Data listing
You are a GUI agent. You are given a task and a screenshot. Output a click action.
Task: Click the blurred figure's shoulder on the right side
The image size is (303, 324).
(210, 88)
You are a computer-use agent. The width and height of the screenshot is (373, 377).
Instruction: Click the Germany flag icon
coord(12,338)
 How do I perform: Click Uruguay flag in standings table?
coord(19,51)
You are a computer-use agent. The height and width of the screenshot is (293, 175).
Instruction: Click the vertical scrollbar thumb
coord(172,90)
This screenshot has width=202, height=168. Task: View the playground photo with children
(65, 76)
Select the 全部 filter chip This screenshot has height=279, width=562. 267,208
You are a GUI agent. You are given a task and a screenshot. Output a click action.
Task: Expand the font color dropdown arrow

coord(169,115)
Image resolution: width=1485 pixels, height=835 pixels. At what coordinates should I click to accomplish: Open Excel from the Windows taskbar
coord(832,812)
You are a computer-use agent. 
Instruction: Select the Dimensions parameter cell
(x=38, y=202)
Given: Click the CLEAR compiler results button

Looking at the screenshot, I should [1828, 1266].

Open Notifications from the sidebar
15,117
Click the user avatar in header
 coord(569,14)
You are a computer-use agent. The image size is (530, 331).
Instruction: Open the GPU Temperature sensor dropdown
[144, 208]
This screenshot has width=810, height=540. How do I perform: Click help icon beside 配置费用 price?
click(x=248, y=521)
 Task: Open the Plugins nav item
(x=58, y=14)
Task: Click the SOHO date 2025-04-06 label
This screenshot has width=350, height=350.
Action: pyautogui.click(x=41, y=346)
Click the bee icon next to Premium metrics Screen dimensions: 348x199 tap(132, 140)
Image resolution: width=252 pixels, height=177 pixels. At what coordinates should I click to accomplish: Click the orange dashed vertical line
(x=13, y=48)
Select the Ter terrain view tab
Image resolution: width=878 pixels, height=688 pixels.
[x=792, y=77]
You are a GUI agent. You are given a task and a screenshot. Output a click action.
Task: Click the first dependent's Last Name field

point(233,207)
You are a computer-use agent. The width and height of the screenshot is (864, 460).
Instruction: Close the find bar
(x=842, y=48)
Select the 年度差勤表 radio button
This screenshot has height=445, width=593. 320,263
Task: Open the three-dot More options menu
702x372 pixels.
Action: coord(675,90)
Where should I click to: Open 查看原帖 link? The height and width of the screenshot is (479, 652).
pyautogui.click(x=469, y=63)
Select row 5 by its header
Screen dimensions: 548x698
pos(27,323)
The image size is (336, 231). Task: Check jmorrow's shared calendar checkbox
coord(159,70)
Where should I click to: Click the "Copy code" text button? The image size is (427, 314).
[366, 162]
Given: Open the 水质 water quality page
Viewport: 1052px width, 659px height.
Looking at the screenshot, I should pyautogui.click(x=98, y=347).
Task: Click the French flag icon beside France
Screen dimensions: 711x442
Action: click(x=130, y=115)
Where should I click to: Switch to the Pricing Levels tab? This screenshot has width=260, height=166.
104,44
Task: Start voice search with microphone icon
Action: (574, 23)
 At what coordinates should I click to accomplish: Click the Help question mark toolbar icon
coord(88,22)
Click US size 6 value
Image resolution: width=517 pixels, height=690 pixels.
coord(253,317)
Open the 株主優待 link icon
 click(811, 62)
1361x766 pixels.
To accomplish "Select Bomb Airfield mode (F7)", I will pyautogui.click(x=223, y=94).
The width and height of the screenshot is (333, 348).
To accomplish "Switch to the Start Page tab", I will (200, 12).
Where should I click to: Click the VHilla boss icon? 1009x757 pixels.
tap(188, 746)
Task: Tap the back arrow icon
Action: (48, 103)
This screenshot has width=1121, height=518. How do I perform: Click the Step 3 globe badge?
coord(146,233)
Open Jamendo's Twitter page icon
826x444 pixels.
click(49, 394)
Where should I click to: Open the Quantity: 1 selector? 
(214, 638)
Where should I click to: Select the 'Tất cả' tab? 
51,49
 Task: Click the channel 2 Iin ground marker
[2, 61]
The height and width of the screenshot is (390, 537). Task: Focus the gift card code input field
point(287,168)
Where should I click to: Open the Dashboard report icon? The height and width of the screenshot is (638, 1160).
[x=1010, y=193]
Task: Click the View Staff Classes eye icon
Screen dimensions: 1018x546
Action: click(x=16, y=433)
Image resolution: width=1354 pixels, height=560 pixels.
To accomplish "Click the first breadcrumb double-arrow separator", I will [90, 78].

Exercise prompt. Change "Screen dimensions" to "Screen size" in the items starting at the line that contains "Select row 5 by its header" and ending at the line that contains "coord(88,22)", leaving everything else the same.

The result.
Select row 5 by its header
Screen size: 548x698
pos(27,323)
The image size is (336, 231). Task: Check jmorrow's shared calendar checkbox
coord(159,70)
Where should I click to: Click the "Copy code" text button? The image size is (427, 314).
[366, 162]
Given: Open the 水质 water quality page
Viewport: 1052px width, 659px height.
Looking at the screenshot, I should pyautogui.click(x=98, y=347).
Task: Click the French flag icon beside France
Screen size: 711x442
Action: click(x=130, y=115)
Where should I click to: Switch to the Pricing Levels tab? This screenshot has width=260, height=166.
104,44
Task: Start voice search with microphone icon
Action: (574, 23)
 At what coordinates should I click to accomplish: Click the Help question mark toolbar icon
coord(88,22)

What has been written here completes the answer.